Wer inspirierte sie dazu, Sportmoderatorin zu werden?

Die Sportmoderatorin schaute sich gerne Basketballspiele an und feuerte die Bulls, Cubs und Bears an, so die Capital Gazette. Sie interessierte sich jedoch immer nur für das Spiel, bis sie Pam Oliver als Reporterin am Spielfeldrand beobachtete und feststellte, dass sie das Spiel mitverfolgen und auch mit den Spielern interagieren konnte. Dieser Moment veränderte ihr Leben, als ihr klar wurde, dass eine Karriere als Sportmoderatorin das Richtige für sie war.

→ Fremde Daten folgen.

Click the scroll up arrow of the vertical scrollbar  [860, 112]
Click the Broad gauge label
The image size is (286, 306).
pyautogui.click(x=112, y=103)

Ihr Rat für alle, die in diese Branche einsteigen wollen

Sportmoderation mag eine von Männern dominierte Branche sein, aber mit Respekt, glaubt Cassidy, können es auch Frauen schaffen. Sie meint, wenn man respektiert, dass es sich um eine Branche wie jede andere handelt und Opfer bringt, dann kann man sich eine erfolgreiche Karriere aufbauen. Sie fügt hinzu, dass man unabhängig von der Geschichte, die man erzählt, professionell sein und sich immer bemühen muss, authentisch zu sein.